Supplied records:
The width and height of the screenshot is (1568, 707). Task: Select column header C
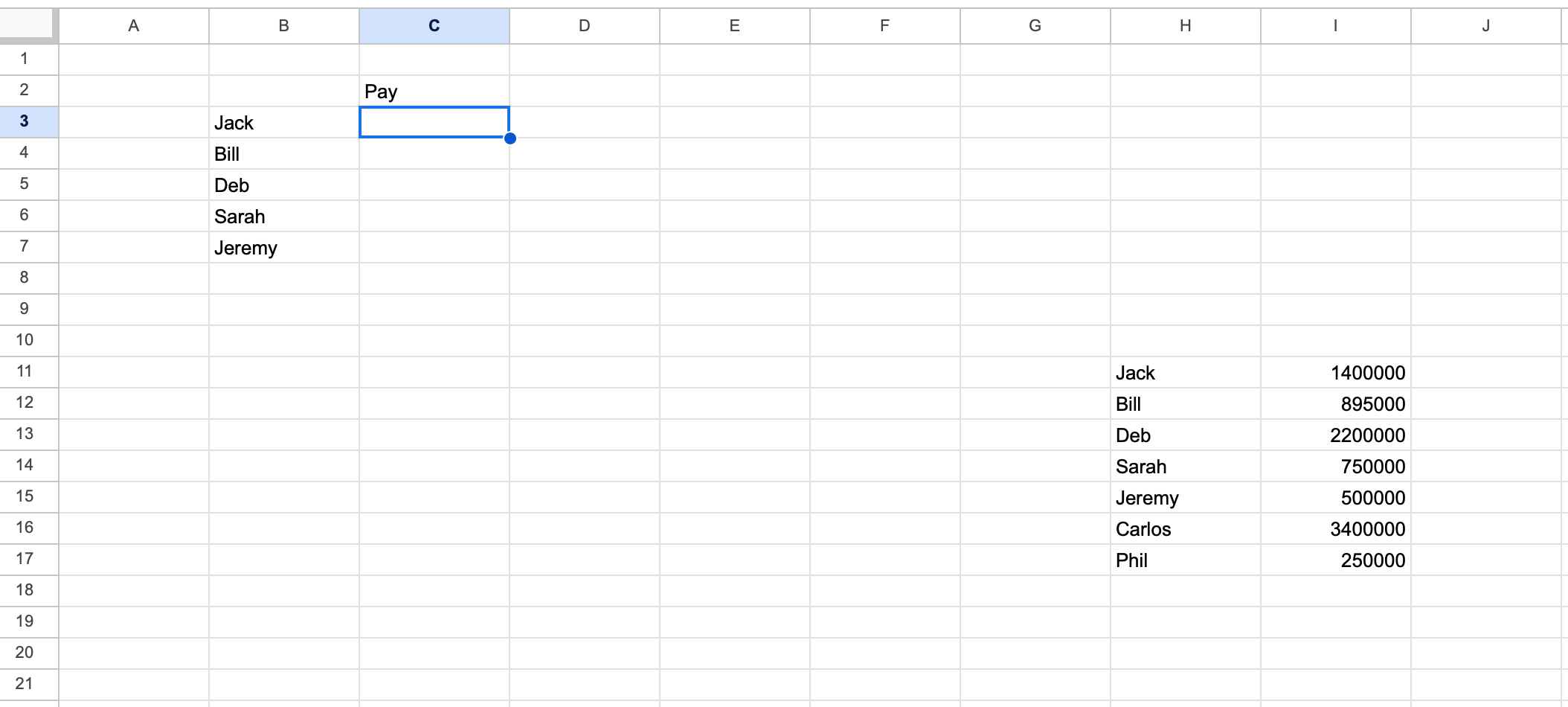(434, 25)
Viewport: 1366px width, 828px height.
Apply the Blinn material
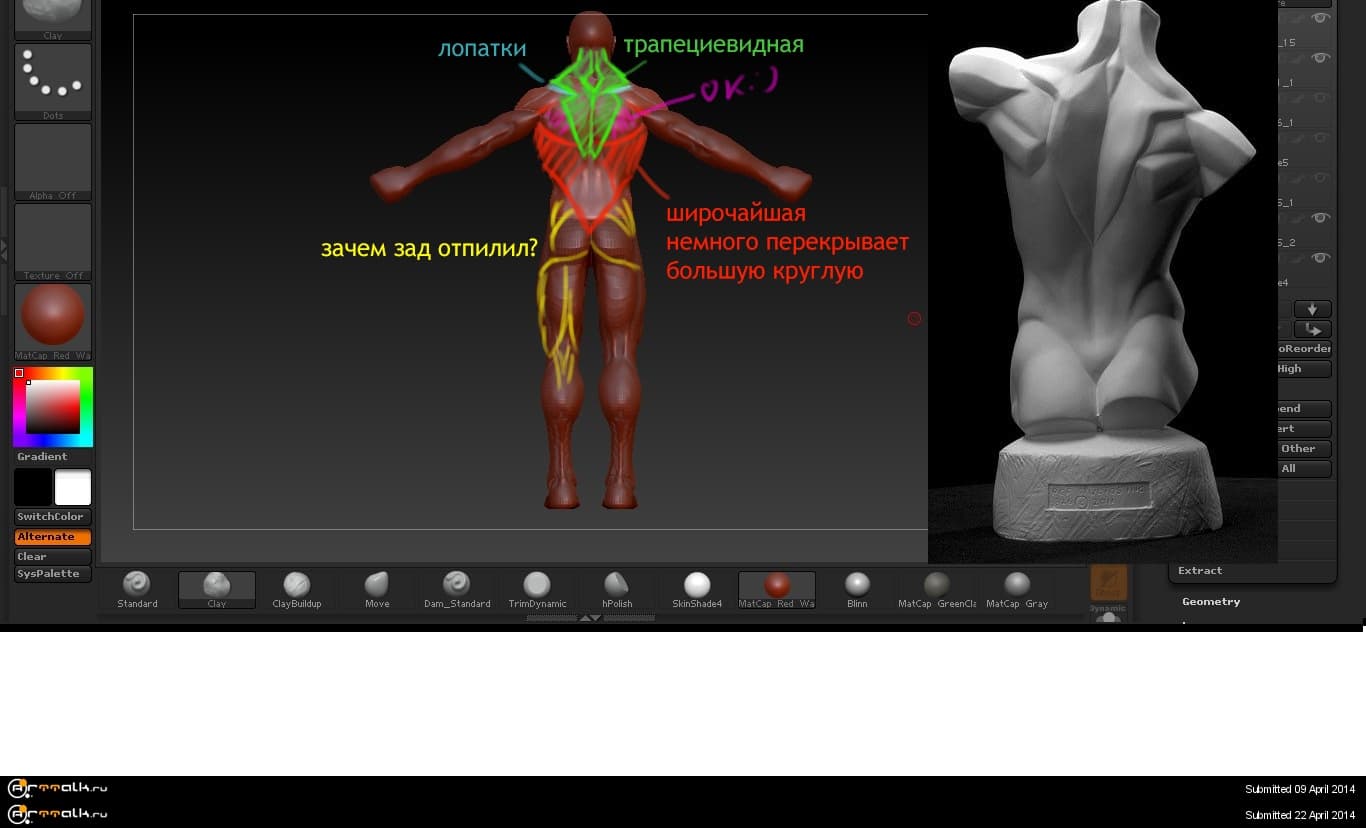(857, 589)
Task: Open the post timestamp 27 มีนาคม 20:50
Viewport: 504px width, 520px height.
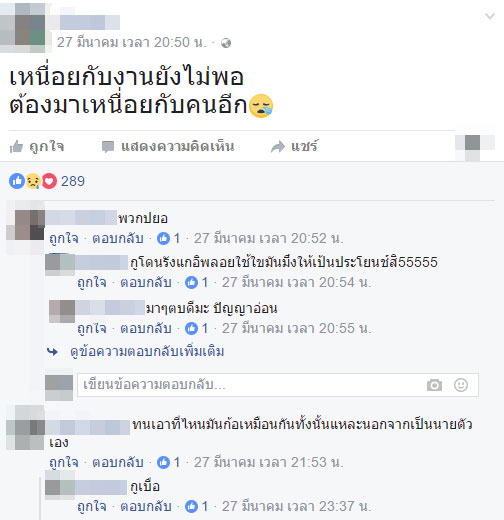Action: pyautogui.click(x=132, y=43)
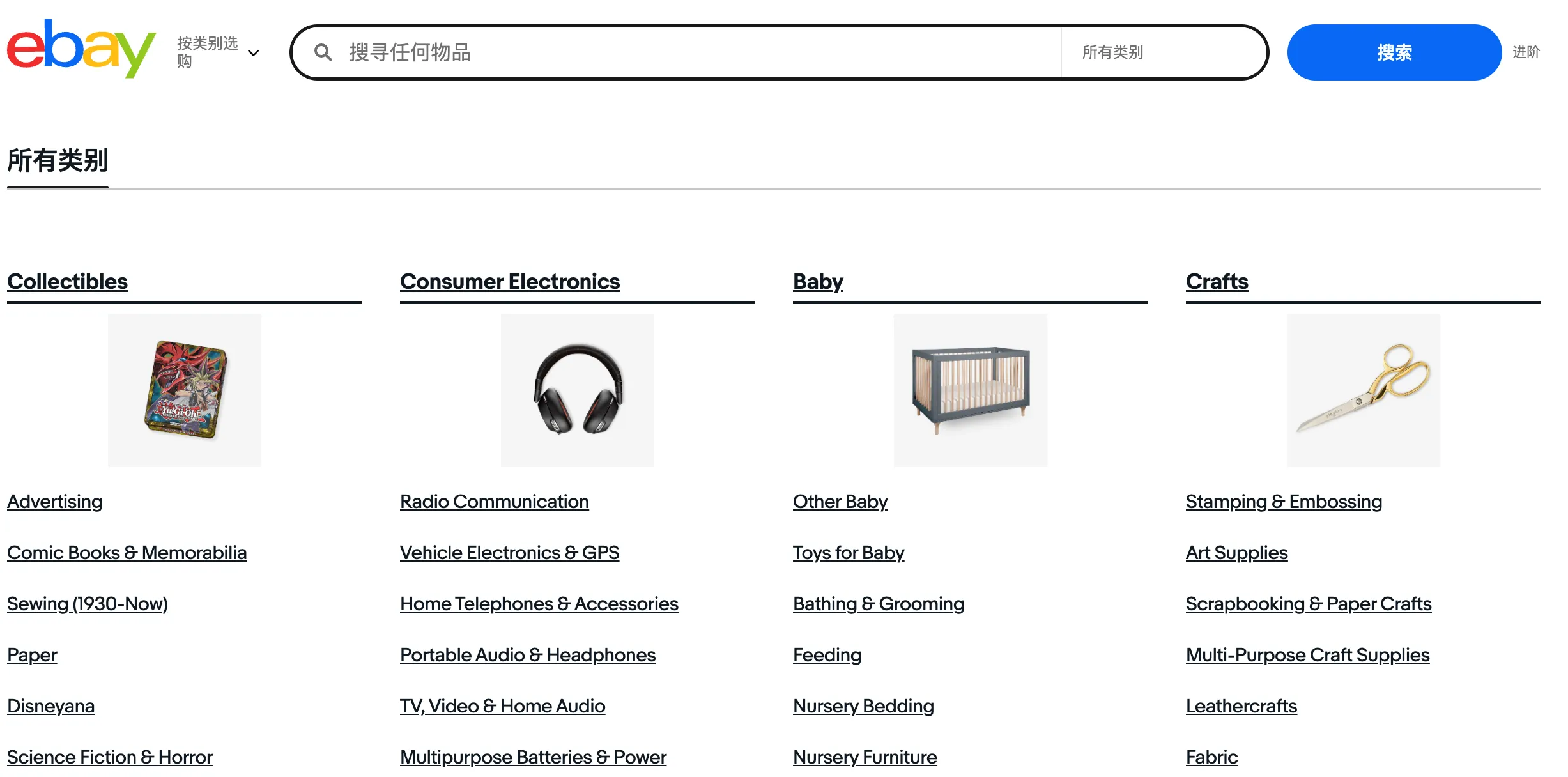
Task: Click the scissors image under Crafts
Action: 1364,390
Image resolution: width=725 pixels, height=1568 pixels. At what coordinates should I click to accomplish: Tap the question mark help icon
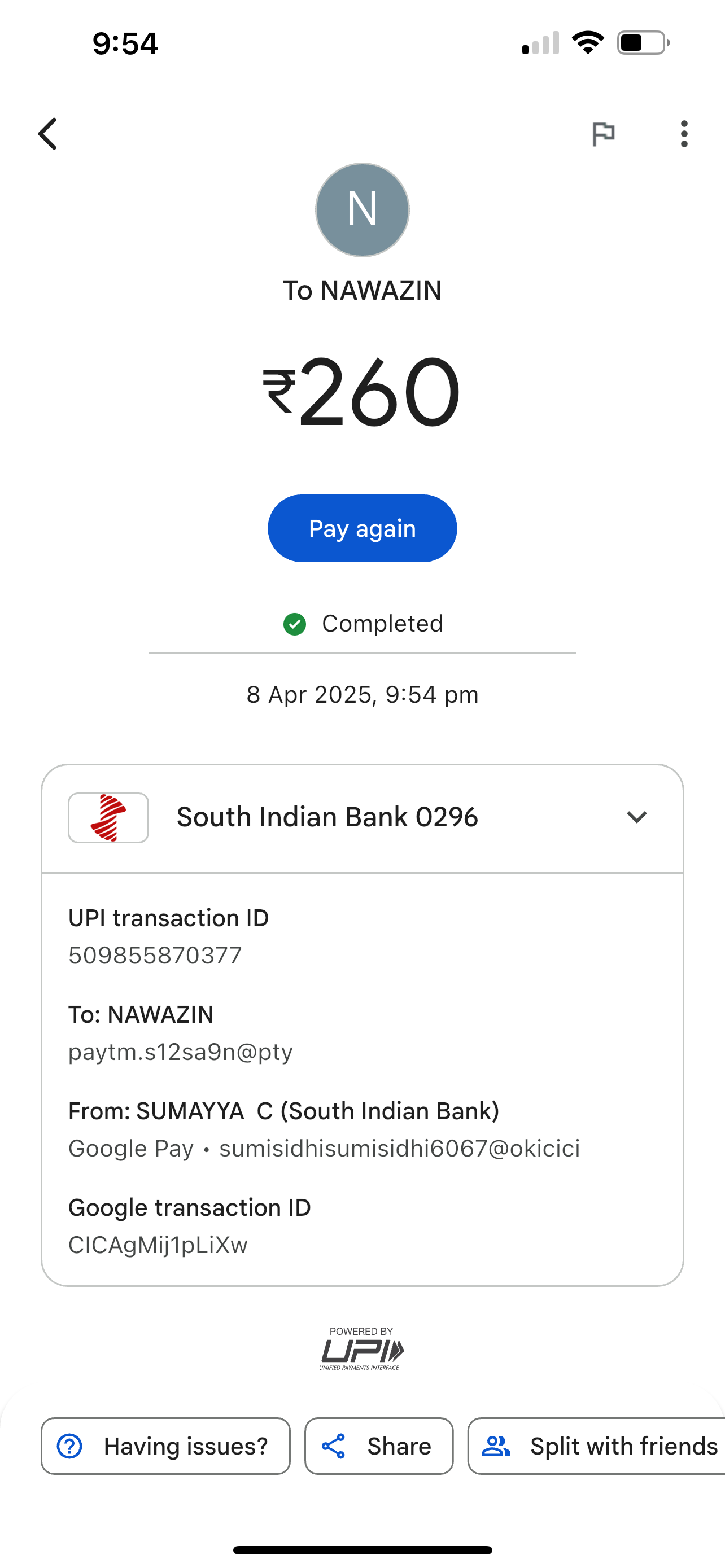(x=69, y=1446)
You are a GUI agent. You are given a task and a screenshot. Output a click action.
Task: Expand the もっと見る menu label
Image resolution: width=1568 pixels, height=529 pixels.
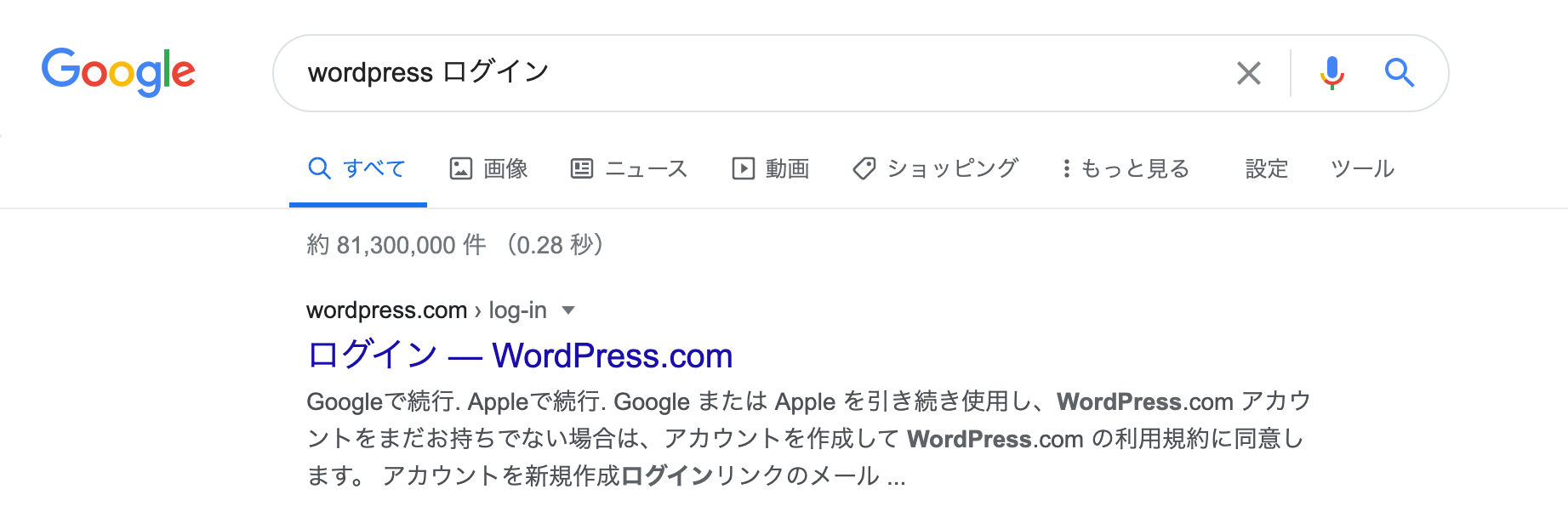[x=1135, y=168]

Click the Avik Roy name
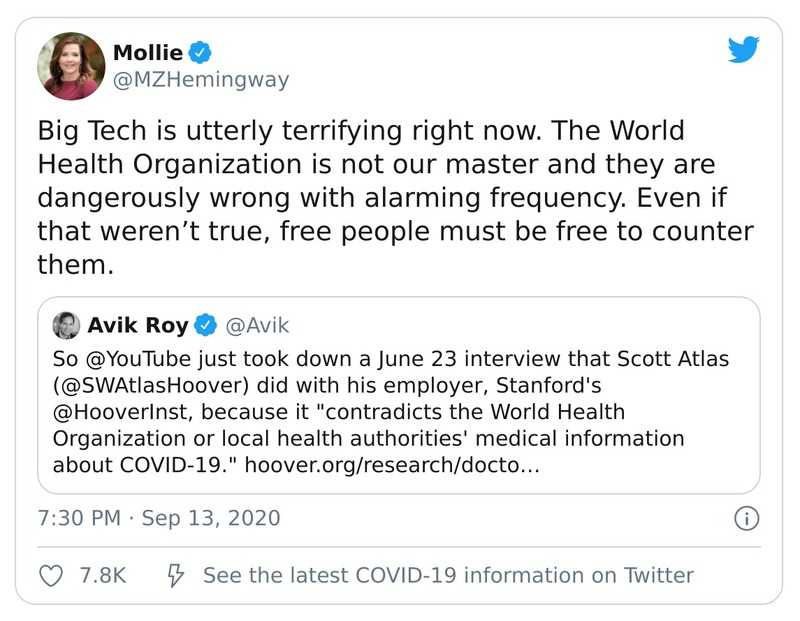tap(138, 325)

What you are asked to do: Quote every entry exactly, with the pictures omitted.

Your solution:
The width and height of the screenshot is (1568, 707). Task: Select column header C
(434, 25)
Viewport: 1366px width, 828px height.
Apply the Blinn material
(857, 589)
Task: Open the post timestamp 27 มีนาคม 20:50
Viewport: 504px width, 520px height.
Action: pyautogui.click(x=132, y=43)
Task: Click the scissors image under Crafts
Action: 1364,390
Image resolution: width=725 pixels, height=1568 pixels. At what coordinates should I click to accomplish: Tap the question mark help icon
(x=69, y=1446)
You are a GUI agent. You are given a task and a screenshot. Output a click action.
Task: Expand the もっと見る menu label
Image resolution: width=1568 pixels, height=529 pixels.
[x=1135, y=168]

Click the Avik Roy name
tap(138, 325)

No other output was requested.